= Kamleshwar Dodiyar =

Indian politician

Kamleshwar Dodiyar (born 1990) is an Indian politician from Madhya Pradesh. He is a member of the Madhya Pradesh Legislative Assembly from Sailana Assembly constituency, which is reserved for Scheduled Tribe community, in Ratlam district. He won the 2023 Madhya Pradesh Legislative Assembly election, representing the Bharat Adivasi Party. He is the only non-BJP and non-Congress MLA in the 16th Madhya Pradesh Assembly.

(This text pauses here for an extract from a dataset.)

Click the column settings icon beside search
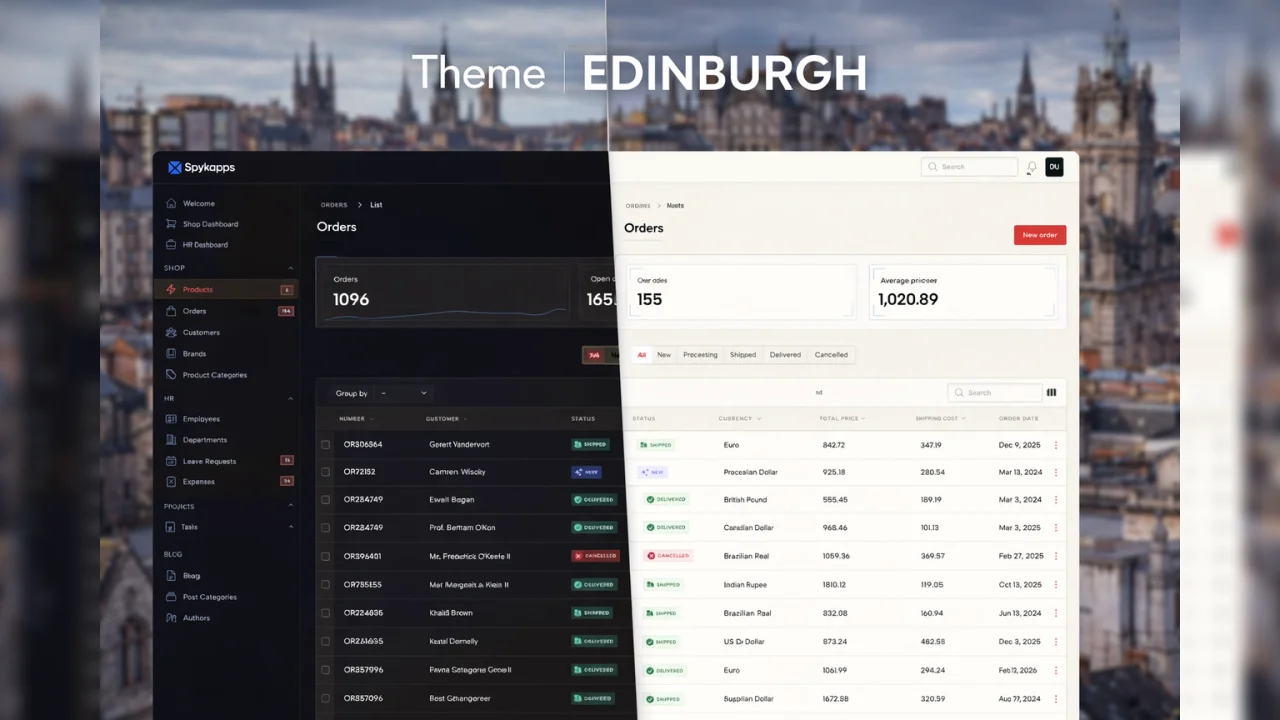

== Early life and education ==
Dodiyar is from Sailana, Ratlam district, Madhya Pradesh. His father Onkarlal Dodiyar is a farmer. He is pursuing L.L.M. in constitutional law from NLIU Bhopal and B.Com from IGNOU and completed his L.L.B. in 2023 at Delhi University, Delhi. Earlier, he did B.A. in 2013 at a college affiliated with Vikram University, Ujjain. His wife runs her own small business. He comes from a family of daily wage workers. He also worked as a labourer and tiffin delivery boy to fund his education. He was said to be inspired by Barack Obama, the former US president. He travelled to Vidhana Sabha in Bhopal on his motorcycle from his constituency after winning the election to attend his first session in the assembly.

== Career ==
Dodiyar is a first time MLA who won from Sailana Assembly constituency representing Bharat Adivasi Party in the 2023 Madhya Pradesh Legislative Assembly election. He polled 71,219 votes and defeated his nearest rival, Harsh Vijay Gehlot of the Indian National Congress, by a margin of 4,618 votes. He contested the 2018 Madhya Pradesh Legislative Assembly election from the same seat as an independent candidate but lost the poll, coming third to winner Harsh Vijay Gehlot of the Congress and Narayan Maida of BJP, who came second.